*** AVAILABLE DATA ***

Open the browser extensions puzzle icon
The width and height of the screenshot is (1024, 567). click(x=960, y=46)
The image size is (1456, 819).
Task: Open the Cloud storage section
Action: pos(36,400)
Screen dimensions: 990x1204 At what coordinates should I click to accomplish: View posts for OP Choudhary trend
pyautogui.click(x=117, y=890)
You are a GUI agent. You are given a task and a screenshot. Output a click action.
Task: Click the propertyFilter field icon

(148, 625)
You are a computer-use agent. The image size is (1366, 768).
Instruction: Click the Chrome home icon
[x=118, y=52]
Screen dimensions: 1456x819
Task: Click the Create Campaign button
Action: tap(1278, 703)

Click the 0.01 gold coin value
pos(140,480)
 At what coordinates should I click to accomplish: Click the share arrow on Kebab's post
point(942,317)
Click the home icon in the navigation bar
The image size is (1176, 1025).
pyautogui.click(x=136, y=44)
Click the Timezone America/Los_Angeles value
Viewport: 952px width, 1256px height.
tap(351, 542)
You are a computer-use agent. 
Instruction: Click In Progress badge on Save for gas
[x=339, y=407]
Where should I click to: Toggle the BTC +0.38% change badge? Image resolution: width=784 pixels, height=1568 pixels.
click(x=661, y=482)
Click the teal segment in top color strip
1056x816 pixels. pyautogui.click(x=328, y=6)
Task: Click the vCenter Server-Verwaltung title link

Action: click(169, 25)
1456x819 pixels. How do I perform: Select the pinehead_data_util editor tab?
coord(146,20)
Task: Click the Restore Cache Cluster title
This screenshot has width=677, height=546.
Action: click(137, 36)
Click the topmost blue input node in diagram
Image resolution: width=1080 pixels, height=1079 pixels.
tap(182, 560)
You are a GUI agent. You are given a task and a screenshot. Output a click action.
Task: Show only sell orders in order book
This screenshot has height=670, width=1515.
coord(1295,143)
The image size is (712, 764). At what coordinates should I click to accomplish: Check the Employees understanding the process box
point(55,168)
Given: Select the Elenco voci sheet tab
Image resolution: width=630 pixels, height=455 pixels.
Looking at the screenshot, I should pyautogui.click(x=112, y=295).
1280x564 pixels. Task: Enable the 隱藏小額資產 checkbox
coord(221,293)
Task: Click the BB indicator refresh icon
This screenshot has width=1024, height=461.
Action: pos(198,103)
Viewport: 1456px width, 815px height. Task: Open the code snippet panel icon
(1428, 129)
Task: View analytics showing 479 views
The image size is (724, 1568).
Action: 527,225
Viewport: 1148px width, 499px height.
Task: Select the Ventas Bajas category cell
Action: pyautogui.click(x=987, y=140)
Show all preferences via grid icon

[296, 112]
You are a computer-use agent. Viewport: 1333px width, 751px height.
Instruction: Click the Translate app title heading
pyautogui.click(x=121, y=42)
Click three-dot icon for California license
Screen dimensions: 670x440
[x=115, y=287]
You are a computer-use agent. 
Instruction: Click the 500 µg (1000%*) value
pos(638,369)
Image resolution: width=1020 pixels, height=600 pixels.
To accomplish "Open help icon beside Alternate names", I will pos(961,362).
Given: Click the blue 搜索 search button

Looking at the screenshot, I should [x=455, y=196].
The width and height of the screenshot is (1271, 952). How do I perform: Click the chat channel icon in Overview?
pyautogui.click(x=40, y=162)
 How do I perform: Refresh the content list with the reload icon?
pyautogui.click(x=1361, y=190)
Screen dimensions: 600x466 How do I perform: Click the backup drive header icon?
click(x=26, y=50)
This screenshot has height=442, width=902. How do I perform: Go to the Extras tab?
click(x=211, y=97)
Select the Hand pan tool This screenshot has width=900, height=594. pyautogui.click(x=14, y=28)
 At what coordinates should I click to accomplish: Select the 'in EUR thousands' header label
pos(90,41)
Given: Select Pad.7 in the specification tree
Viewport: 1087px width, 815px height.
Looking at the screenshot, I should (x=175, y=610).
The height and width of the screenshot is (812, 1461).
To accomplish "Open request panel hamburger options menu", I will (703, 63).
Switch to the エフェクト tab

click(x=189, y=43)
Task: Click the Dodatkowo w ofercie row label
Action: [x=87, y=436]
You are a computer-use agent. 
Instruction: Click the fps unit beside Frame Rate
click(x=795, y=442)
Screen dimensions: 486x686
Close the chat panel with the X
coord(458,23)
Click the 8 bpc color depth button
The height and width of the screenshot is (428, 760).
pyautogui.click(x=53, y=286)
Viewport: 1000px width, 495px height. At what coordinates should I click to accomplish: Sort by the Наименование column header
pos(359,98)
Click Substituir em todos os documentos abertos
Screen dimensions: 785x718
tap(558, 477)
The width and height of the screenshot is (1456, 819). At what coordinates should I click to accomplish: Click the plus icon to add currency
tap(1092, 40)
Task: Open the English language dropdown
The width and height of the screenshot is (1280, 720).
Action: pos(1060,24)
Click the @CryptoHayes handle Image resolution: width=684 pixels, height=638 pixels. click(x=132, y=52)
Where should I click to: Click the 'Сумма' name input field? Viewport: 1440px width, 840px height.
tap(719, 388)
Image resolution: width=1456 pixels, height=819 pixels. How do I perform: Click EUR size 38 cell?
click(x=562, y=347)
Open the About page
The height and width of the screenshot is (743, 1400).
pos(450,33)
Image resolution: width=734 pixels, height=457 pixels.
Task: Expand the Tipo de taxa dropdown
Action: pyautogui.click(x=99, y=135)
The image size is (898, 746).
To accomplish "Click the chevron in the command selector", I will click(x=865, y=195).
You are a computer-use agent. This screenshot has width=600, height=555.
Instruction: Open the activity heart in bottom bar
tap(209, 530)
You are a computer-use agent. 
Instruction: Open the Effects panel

***

AIM OF THE TASK ▸
Could you copy all of the records above line for line, changing nothing?

EXPECTED OUTPUT ▸
Open the browser extensions puzzle icon
The width and height of the screenshot is (1024, 567). click(x=960, y=46)
The image size is (1456, 819).
Task: Open the Cloud storage section
Action: pos(36,400)
Screen dimensions: 990x1204 At what coordinates should I click to accomplish: View posts for OP Choudhary trend
pyautogui.click(x=117, y=890)
You are a GUI agent. You are given a task and a screenshot. Output a click action.
Task: Click the propertyFilter field icon

(148, 625)
You are a computer-use agent. The image size is (1366, 768).
Instruction: Click the Chrome home icon
[x=118, y=52]
Screen dimensions: 1456x819
Task: Click the Create Campaign button
Action: tap(1278, 703)

Click the 0.01 gold coin value
pos(140,480)
 At what coordinates should I click to accomplish: Click the share arrow on Kebab's post
point(942,317)
Click the home icon in the navigation bar
The image size is (1176, 1025).
pyautogui.click(x=136, y=44)
Click the Timezone America/Los_Angeles value
Viewport: 952px width, 1256px height.
tap(351, 542)
You are a computer-use agent. 
Instruction: Click In Progress badge on Save for gas
[x=339, y=407]
Where should I click to: Toggle the BTC +0.38% change badge? Image resolution: width=784 pixels, height=1568 pixels.
click(x=661, y=482)
Click the teal segment in top color strip
1056x816 pixels. pyautogui.click(x=328, y=6)
Task: Click the vCenter Server-Verwaltung title link

Action: click(169, 25)
1456x819 pixels. How do I perform: Select the pinehead_data_util editor tab?
coord(146,20)
Task: Click the Restore Cache Cluster title
This screenshot has width=677, height=546.
Action: click(137, 36)
Click the topmost blue input node in diagram
Image resolution: width=1080 pixels, height=1079 pixels.
tap(182, 560)
You are a GUI agent. You are given a task and a screenshot. Output a click action.
Task: Show only sell orders in order book
This screenshot has height=670, width=1515.
coord(1295,143)
The image size is (712, 764). At what coordinates should I click to accomplish: Check the Employees understanding the process box
point(55,168)
Given: Select the Elenco voci sheet tab
Image resolution: width=630 pixels, height=455 pixels.
Looking at the screenshot, I should pyautogui.click(x=112, y=295).
1280x564 pixels. Task: Enable the 隱藏小額資產 checkbox
coord(221,293)
Task: Click the BB indicator refresh icon
This screenshot has width=1024, height=461.
Action: pos(198,103)
Viewport: 1456px width, 815px height. Task: Open the code snippet panel icon
(1428, 129)
Task: View analytics showing 479 views
The image size is (724, 1568).
Action: 527,225
Viewport: 1148px width, 499px height.
Task: Select the Ventas Bajas category cell
Action: pyautogui.click(x=987, y=140)
Show all preferences via grid icon

[296, 112]
You are a computer-use agent. Viewport: 1333px width, 751px height.
Instruction: Click the Translate app title heading
pyautogui.click(x=121, y=42)
Click three-dot icon for California license
Screen dimensions: 670x440
[x=115, y=287]
You are a computer-use agent. 
Instruction: Click the 500 µg (1000%*) value
pos(638,369)
Image resolution: width=1020 pixels, height=600 pixels.
To accomplish "Open help icon beside Alternate names", I will pos(961,362).
Given: Click the blue 搜索 search button

Looking at the screenshot, I should [x=455, y=196].
The width and height of the screenshot is (1271, 952). How do I perform: Click the chat channel icon in Overview?
pyautogui.click(x=40, y=162)
 How do I perform: Refresh the content list with the reload icon?
pyautogui.click(x=1361, y=190)
Screen dimensions: 600x466 How do I perform: Click the backup drive header icon?
click(x=26, y=50)
This screenshot has height=442, width=902. How do I perform: Go to the Extras tab?
click(x=211, y=97)
Select the Hand pan tool This screenshot has width=900, height=594. pyautogui.click(x=14, y=28)
 At what coordinates should I click to accomplish: Select the 'in EUR thousands' header label
pos(90,41)
Given: Select Pad.7 in the specification tree
Viewport: 1087px width, 815px height.
Looking at the screenshot, I should (x=175, y=610).
The height and width of the screenshot is (812, 1461).
To accomplish "Open request panel hamburger options menu", I will (703, 63).
Switch to the エフェクト tab

click(x=189, y=43)
Task: Click the Dodatkowo w ofercie row label
Action: [x=87, y=436]
You are a computer-use agent. 
Instruction: Click the fps unit beside Frame Rate
click(x=795, y=442)
Screen dimensions: 486x686
Close the chat panel with the X
coord(458,23)
Click the 8 bpc color depth button
The height and width of the screenshot is (428, 760).
pyautogui.click(x=53, y=286)
Viewport: 1000px width, 495px height. At what coordinates should I click to accomplish: Sort by the Наименование column header
pos(359,98)
Click Substituir em todos os documentos abertos
Screen dimensions: 785x718
tap(558, 477)
The width and height of the screenshot is (1456, 819). At what coordinates should I click to accomplish: Click the plus icon to add currency
tap(1092, 40)
Task: Open the English language dropdown
The width and height of the screenshot is (1280, 720).
Action: pos(1060,24)
Click the @CryptoHayes handle Image resolution: width=684 pixels, height=638 pixels. click(x=132, y=52)
Where should I click to: Click the 'Сумма' name input field? Viewport: 1440px width, 840px height.
tap(719, 388)
Image resolution: width=1456 pixels, height=819 pixels. How do I perform: Click EUR size 38 cell?
click(x=562, y=347)
Open the About page
The height and width of the screenshot is (743, 1400).
pos(450,33)
Image resolution: width=734 pixels, height=457 pixels.
Task: Expand the Tipo de taxa dropdown
Action: pyautogui.click(x=99, y=135)
The image size is (898, 746).
To accomplish "Click the chevron in the command selector", I will click(x=865, y=195).
You are a computer-use agent. This screenshot has width=600, height=555.
Instruction: Open the activity heart in bottom bar
tap(209, 530)
You are a computer-use agent. 
Instruction: Open the Effects panel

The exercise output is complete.